Page text
# # #

Dolpa is one of the poorest and most isolated regions in Nepal, itself one of the poorest countries in Asia. The vast majority of residents live extremely close to the bone, patching together a living by herding livestock and subsistence farming crops of buckwheat, potatoes, and barley. After trade across the nearby border with China shut down in 2020 in response to the COVID-19 pandemic, the demand for goats in Nepal triggered a sort of gold rush. Last fall, a healthy male goat would fetch up to 30,000 rupees ($245) from traders, up from 20,000 rupees ($160) the year before. In a country where the average per capita income hovers around $1,000 per year, Gurung’s family flock of nearly 70 goats represented a chance to make a decent living.

For Gurung, the morning of April 15, 2021, began like any other. He woke early and went to check on his animals, which he keeps in a deep-walled stone corral attached to his home for safety.

“When I opened the corral door, all I could see was dead goats,” he told me. In the night, a snow leopard had slipped through a hole in the ceiling of the corral and massacred nearly his entire herd. Fifty-seven goats were killed and a number more injured. In a matter of hours, Gurung’s family’s entire livelihood was gone. Given the high price of animals, the debt required to rebuild his herd could set his family back for a generation.

# # #

Items from a dataset
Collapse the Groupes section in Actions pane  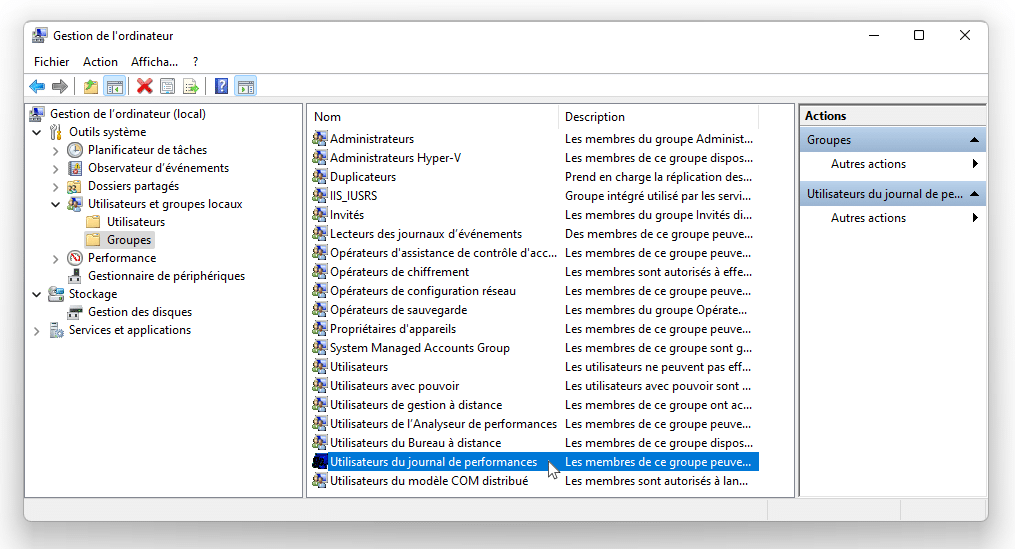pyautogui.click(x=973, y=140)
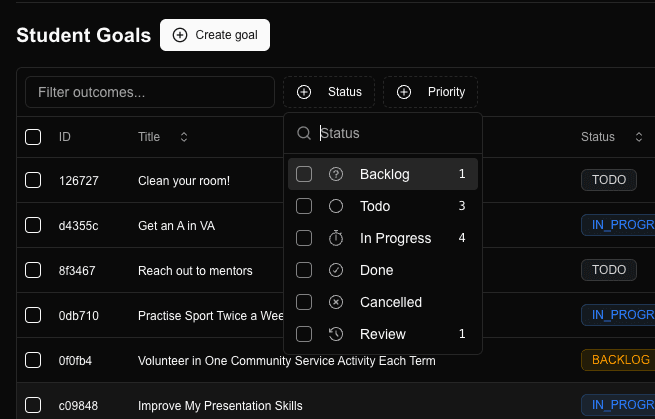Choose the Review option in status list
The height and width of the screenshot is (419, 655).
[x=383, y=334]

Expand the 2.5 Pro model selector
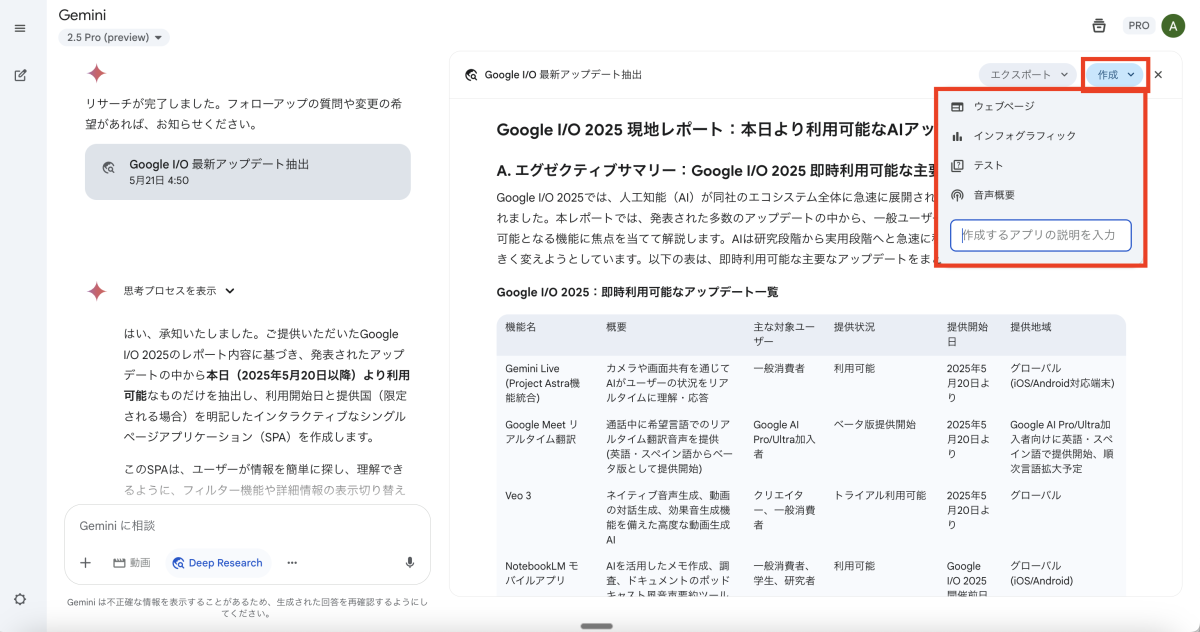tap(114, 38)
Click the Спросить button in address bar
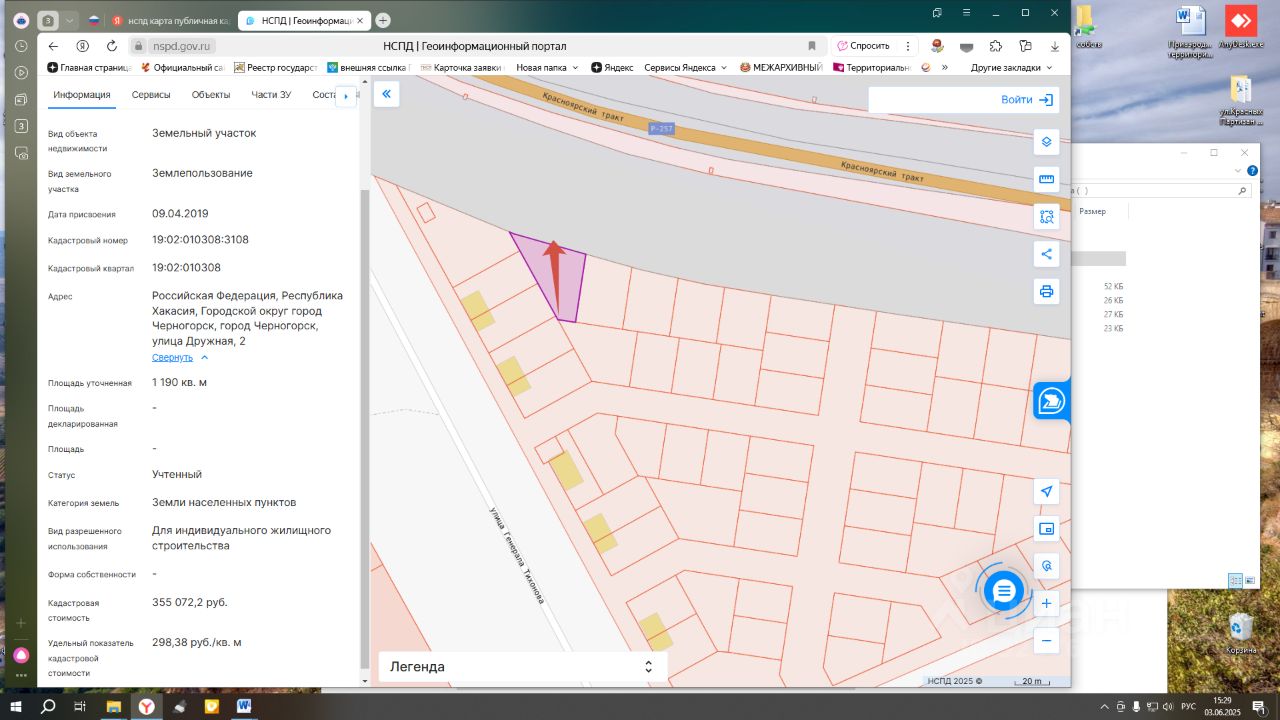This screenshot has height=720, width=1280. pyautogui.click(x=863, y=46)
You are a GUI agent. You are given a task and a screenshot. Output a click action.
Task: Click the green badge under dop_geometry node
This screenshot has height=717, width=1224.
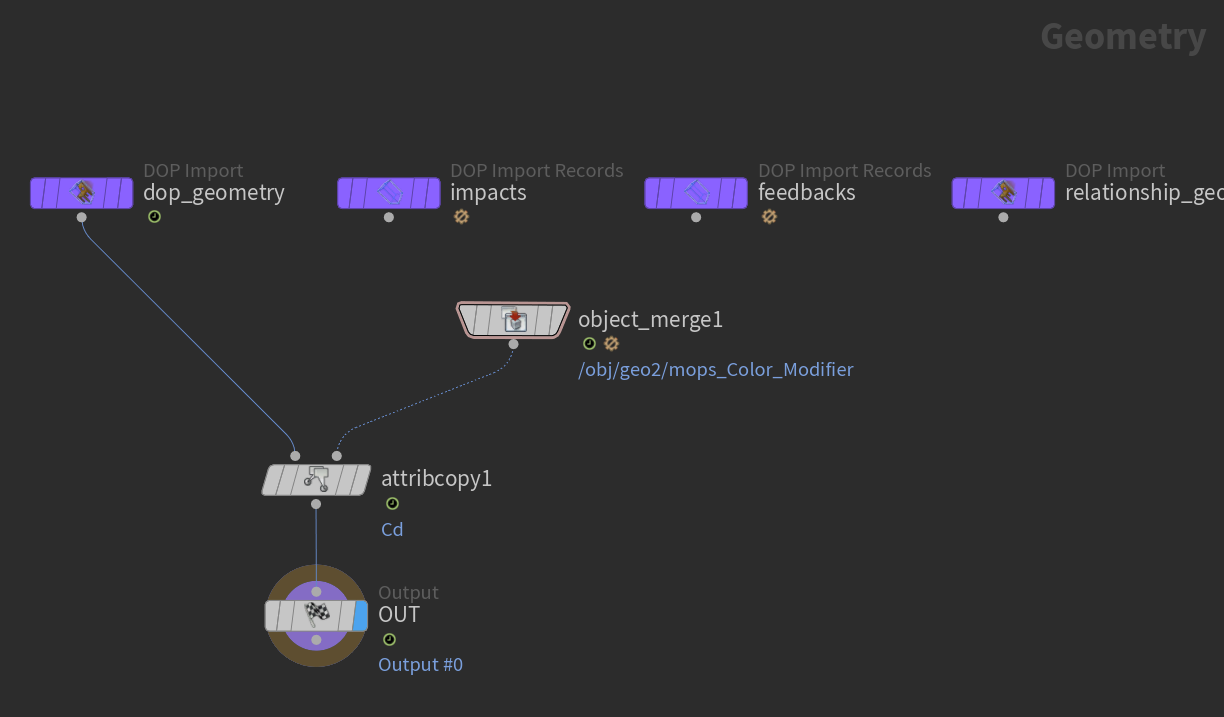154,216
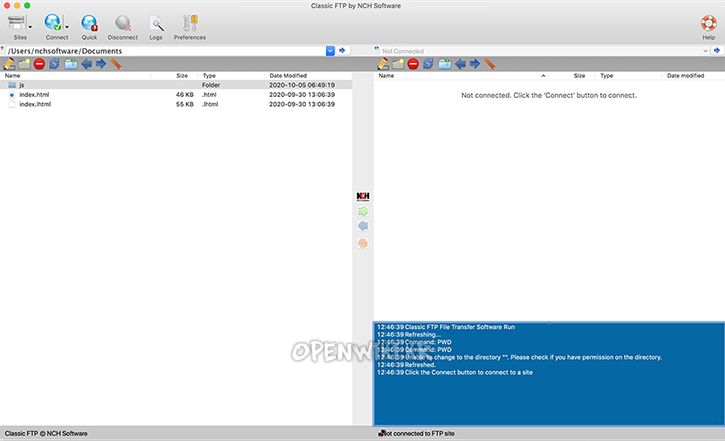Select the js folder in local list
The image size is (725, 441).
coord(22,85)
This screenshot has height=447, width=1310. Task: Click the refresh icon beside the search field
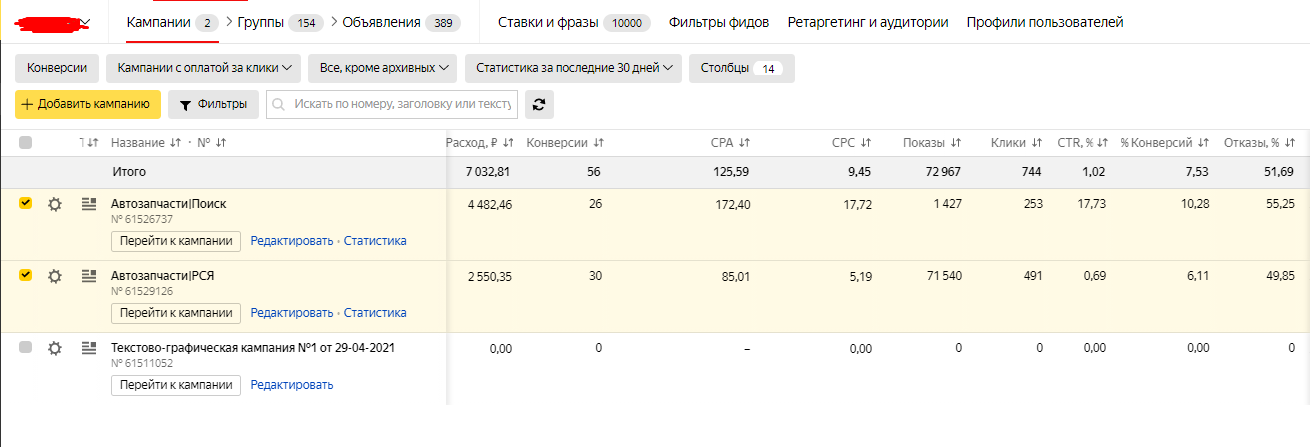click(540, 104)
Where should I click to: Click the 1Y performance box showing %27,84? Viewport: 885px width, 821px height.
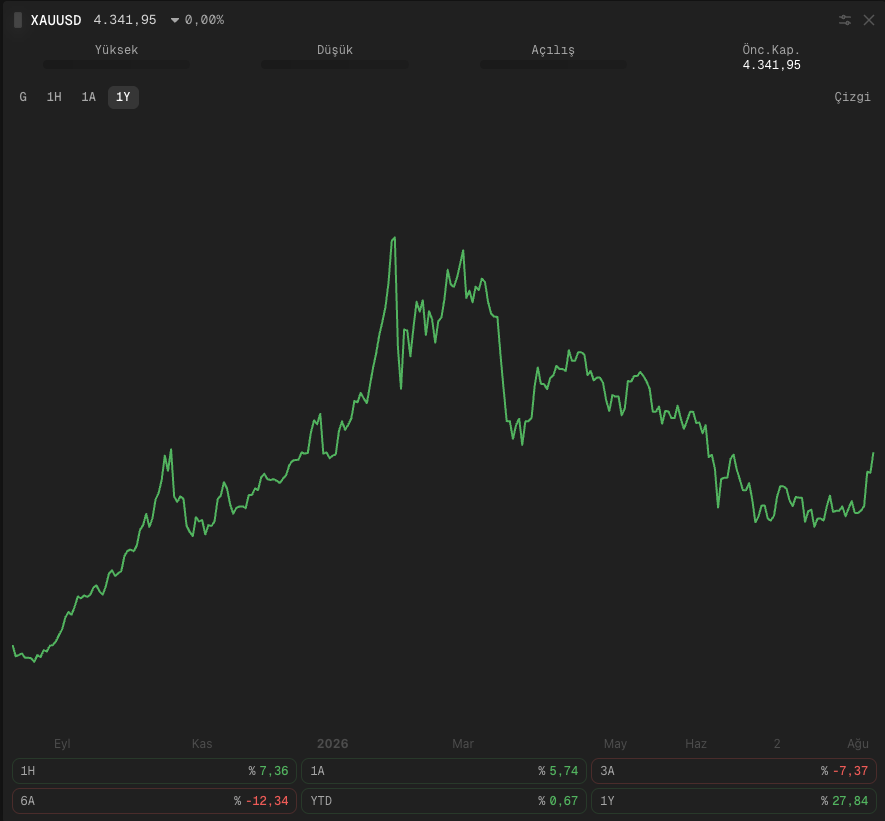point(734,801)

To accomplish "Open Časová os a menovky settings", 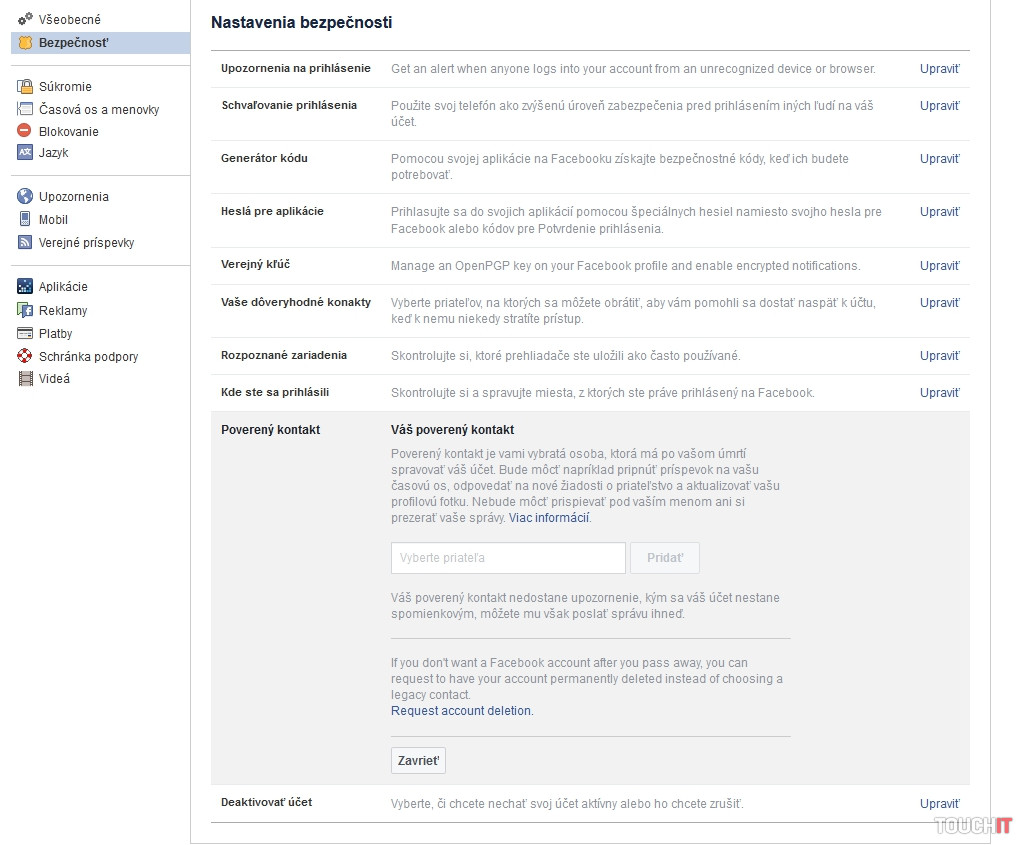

# # #

What to do
**1.** In the Dolpa text above, copy everything from "For Gurung, the" down to "for a generation." word for word.
**2.** According to the Dolpa text, how many goats did the snow leopard kill in Gurung's corral?

Task responses
**1.**
For Gurung, the morning of April 15, 2021, began like any other. He woke early and went to check on his animals, which he keeps in a deep-walled stone corral attached to his home for safety.

“When I opened the corral door, all I could see was dead goats,” he told me. In the night, a snow leopard had slipped through a hole in the ceiling of the corral and massacred nearly his entire herd. Fifty-seven goats were killed and a number more injured. In a matter of hours, Gurung’s family’s entire livelihood was gone. Given the high price of animals, the debt required to rebuild his herd could set his family back for a generation.

**2.** Fifty-seven